This is highly salutary, but what does it mean for those interested in preserving the integrity of the educational institutions and the freedom of the academic mind? Have America's anti-intellectual powers given up, retreated, or lost interest? Or are they simply biding their time? Upon the answer to this question depends the reasonable course for those seeking to preserve education against these attacks.

Basically, it appears that a loss of interest is responsible for the decrease in attacks upon education. An apparently improved climate of international relations and perhaps, in some quarters, an annoyance with the senselessness and fury of the assaults against academic freedom seem to be the chief contributing factors.

Yet there seems little reason to believe that the thought police have given up, for there have been few, if any, concessions from university administrations or state legislatures which had set themselves up as the proper tribunals to judge professors' thoughts.
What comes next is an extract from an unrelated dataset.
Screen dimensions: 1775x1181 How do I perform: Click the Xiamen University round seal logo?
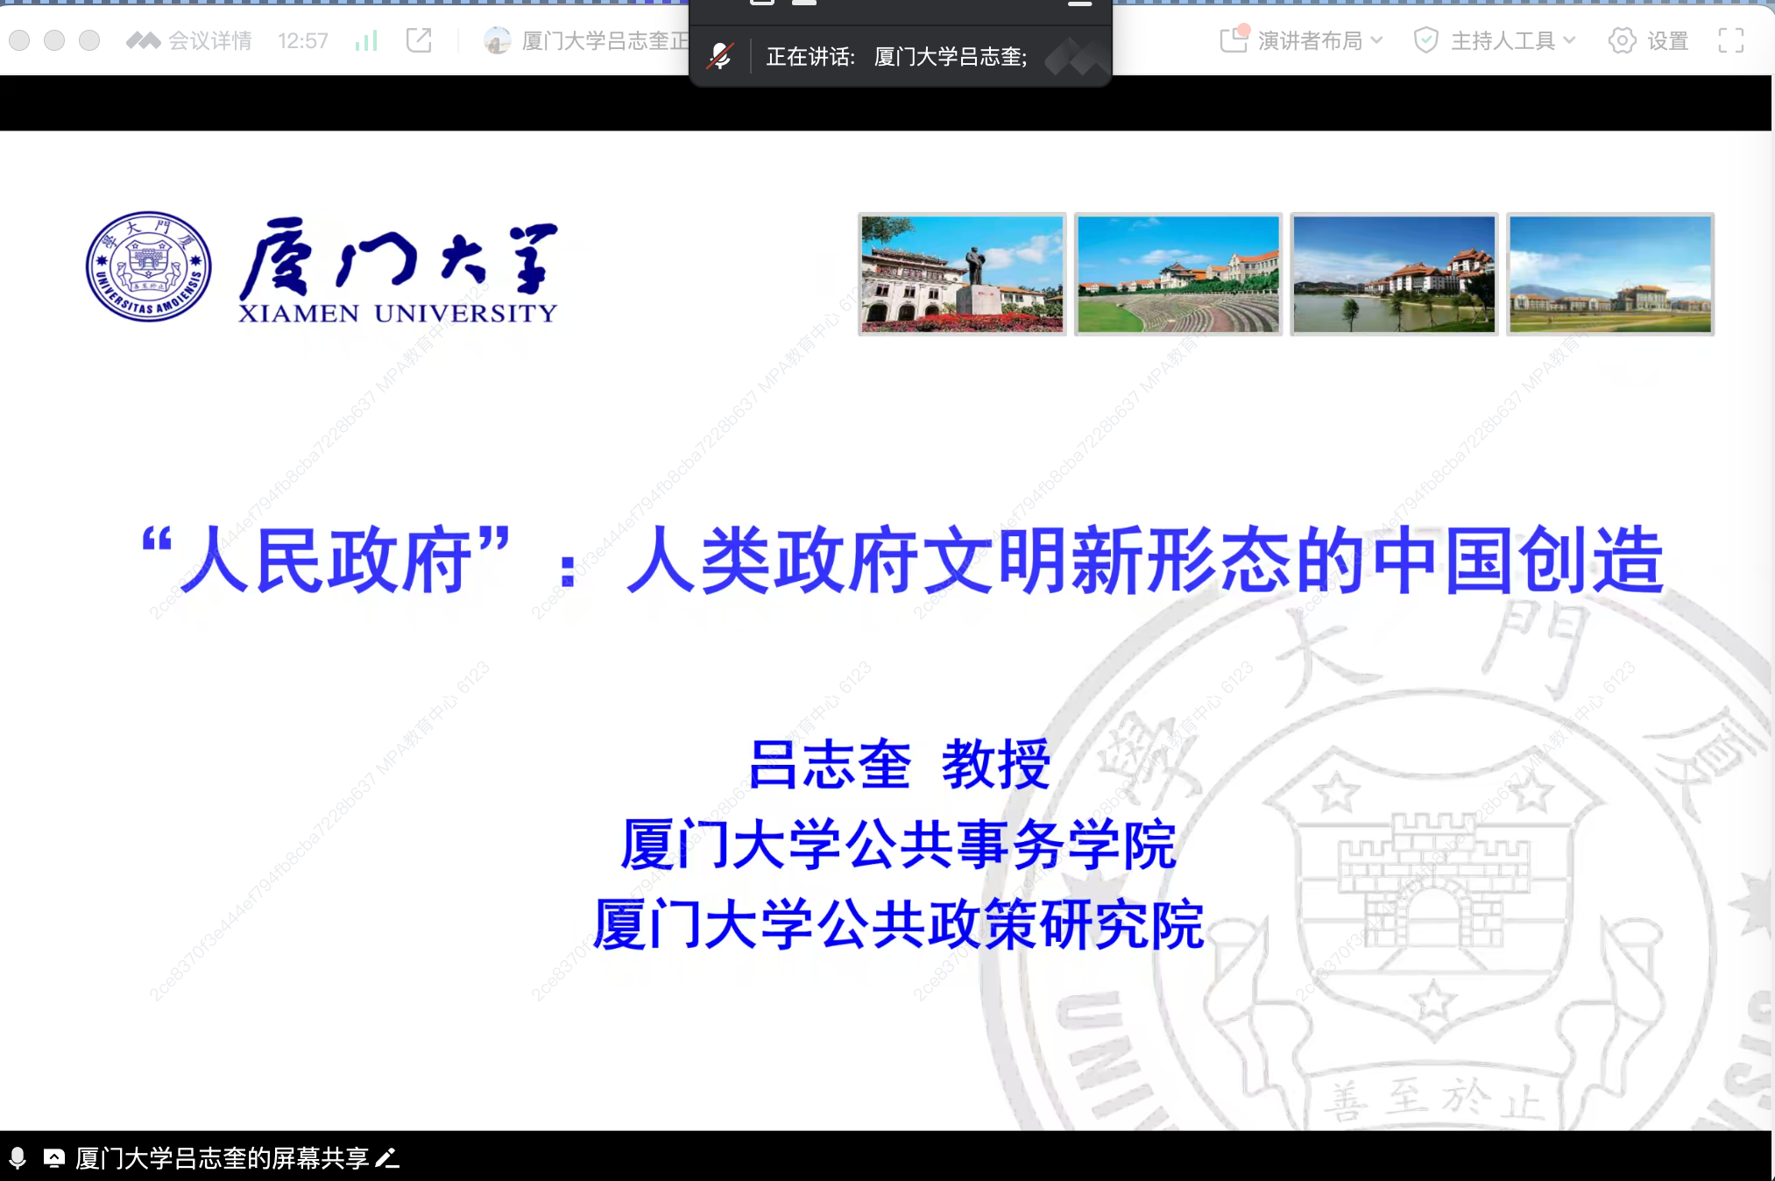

They have not voluntarily withdrawn, although in some cases the courts have curtailed their era of operation. The court-denied areas, however, constitute practically the sum total of their withdrawal.

Still more incredibility is cast upon the retreat thesis by the angry reaction from many quarters to the American Association of University Professors recent statement of principles. The Association urged for academic due process and said that Communist Party membership or invocation of the Fifth Amendment was not sufficient ground for dismissal without an investigation and consideration of any mitigating circumstances and the individual's own record. The press indignantly demanded a blanket rule approach, however, ignoring these more human considerations by saying that the Party is a proven conspiracy and therefore all membership in it is conspiratorial.
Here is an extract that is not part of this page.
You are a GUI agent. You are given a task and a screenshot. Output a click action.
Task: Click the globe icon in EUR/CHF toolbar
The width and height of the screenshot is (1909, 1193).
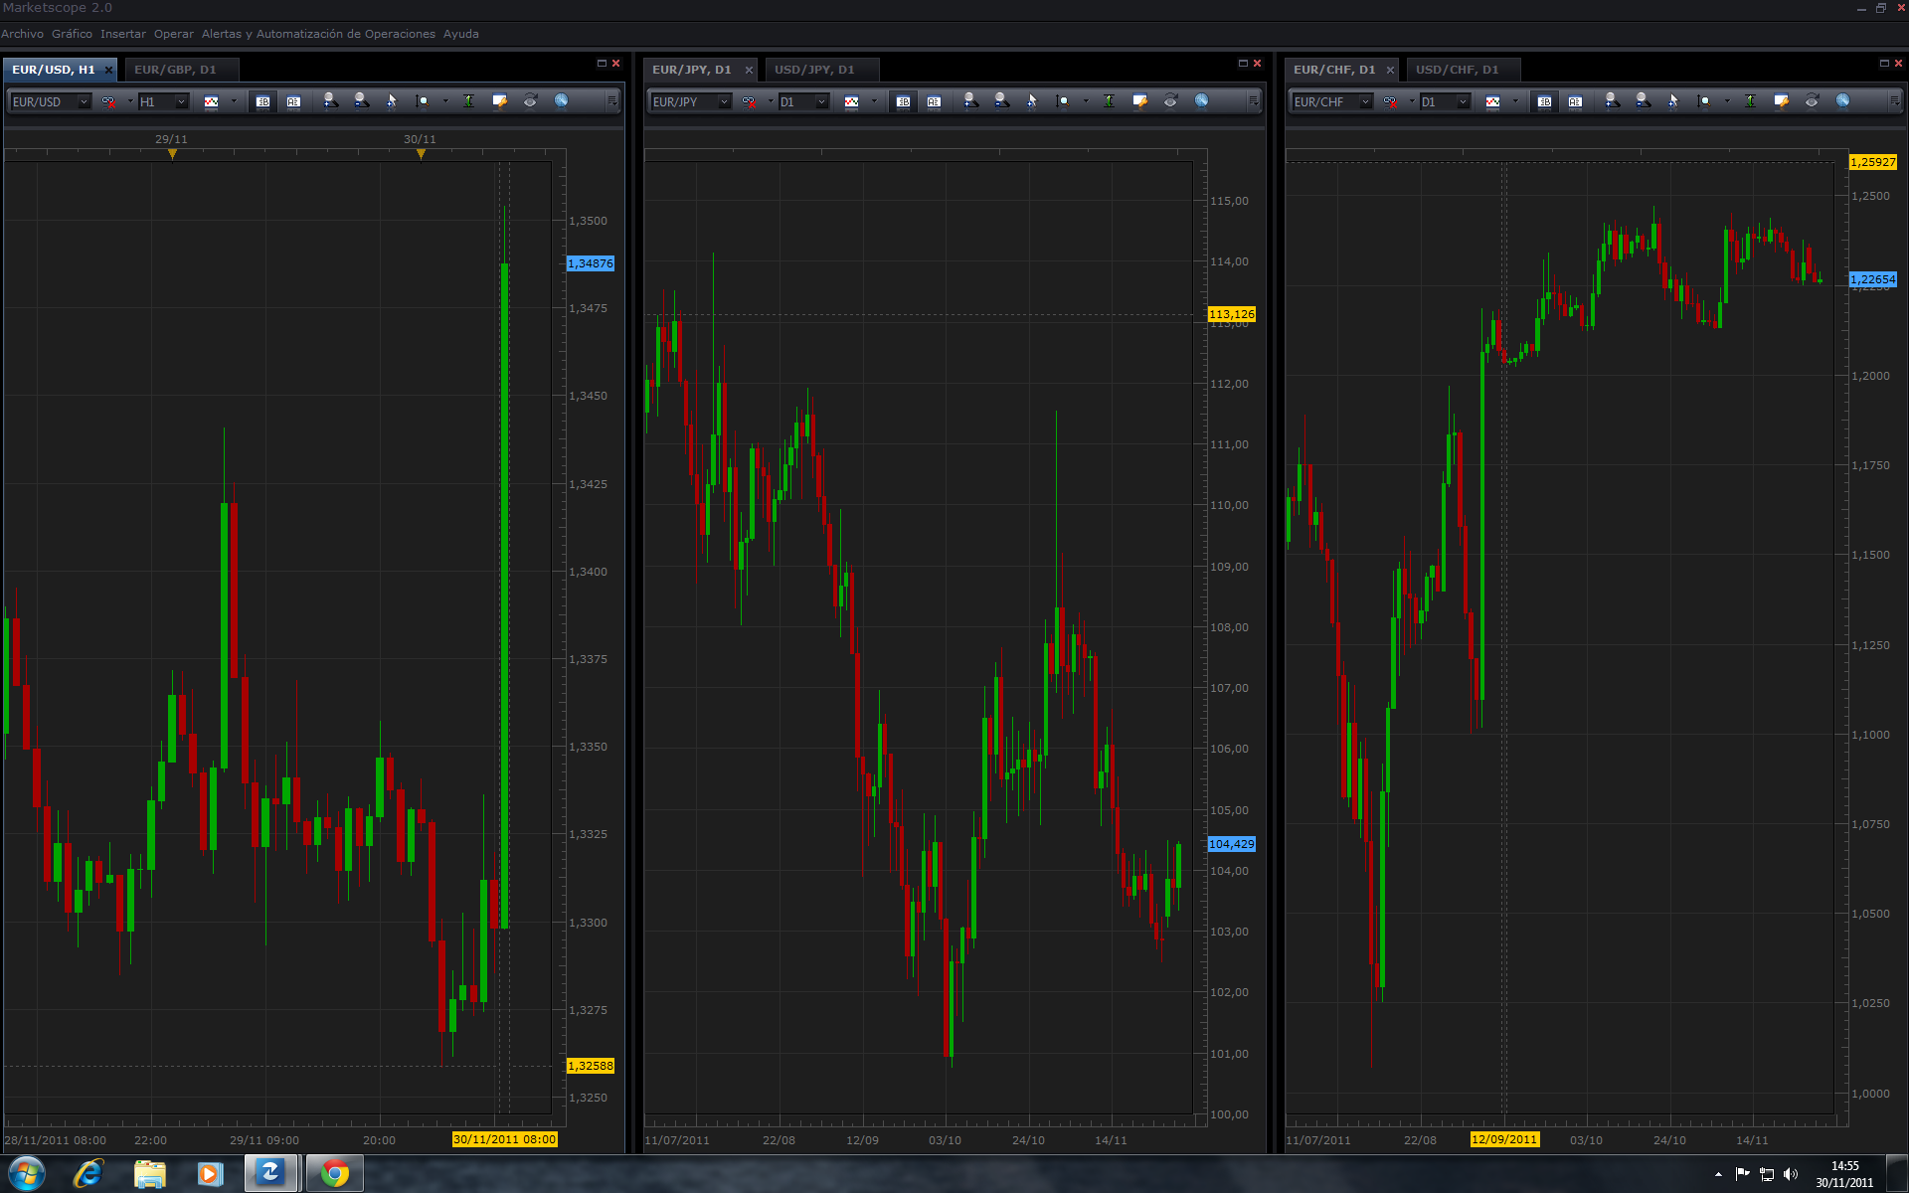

Present membership in the Communist Party casts extremely serious doubt on the usefulness of a professor, to be sure, but democratic procedure requires an individual consideration of the case and a presumption of innocence for each person accused or suspected. And the validity of Fifth Amendment firings was solidly checked by the Supreme Court's ruling in the Slochower case (see page seven).

But the program for the defense of academic freedom now seems clearer than at any time in the recent past. No longer need attention focus so exclusively on court cases, although cases still in progress must be fought vigorously and new victims defended. But now, while there is a lull, for whatever reason, in the attack on academic freedom, major attention should be turned to securing the repeal and withdrawal of restrictive statutes and regulations, the cloak of due process under which the attackers of academic freedom operate. The best way to achieve this would seem to be for liberals to develop and state clearly the meanings and implications of "academic freedom," in the hope that a wider understanding will develop, capable of withstanding any resurgence of these malignant attacks and attackers.